____ DATA FOR THE TASK

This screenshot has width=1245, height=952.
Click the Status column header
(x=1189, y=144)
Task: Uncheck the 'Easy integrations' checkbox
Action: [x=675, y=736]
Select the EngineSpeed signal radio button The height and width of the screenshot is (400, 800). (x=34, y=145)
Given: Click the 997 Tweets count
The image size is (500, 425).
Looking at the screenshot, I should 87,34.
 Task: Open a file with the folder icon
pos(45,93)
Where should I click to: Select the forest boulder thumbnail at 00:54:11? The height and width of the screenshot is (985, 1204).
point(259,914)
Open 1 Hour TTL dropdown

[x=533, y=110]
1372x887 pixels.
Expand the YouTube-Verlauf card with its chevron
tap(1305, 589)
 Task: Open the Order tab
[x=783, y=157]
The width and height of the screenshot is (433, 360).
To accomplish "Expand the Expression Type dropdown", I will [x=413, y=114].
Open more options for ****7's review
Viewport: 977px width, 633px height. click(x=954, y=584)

________

• _WORK ORDER_: An exact repeat of the lines from the one containing "Task: Open a file with the folder icon" through the final line above, both included, is the whole answer.

• _FINISHED TASK_:
 Task: Open a file with the folder icon
pos(45,93)
Where should I click to: Select the forest boulder thumbnail at 00:54:11? The height and width of the screenshot is (985, 1204).
point(259,914)
Open 1 Hour TTL dropdown

[x=533, y=110]
1372x887 pixels.
Expand the YouTube-Verlauf card with its chevron
tap(1305, 589)
 Task: Open the Order tab
[x=783, y=157]
The width and height of the screenshot is (433, 360).
To accomplish "Expand the Expression Type dropdown", I will [x=413, y=114].
Open more options for ****7's review
Viewport: 977px width, 633px height. click(x=954, y=584)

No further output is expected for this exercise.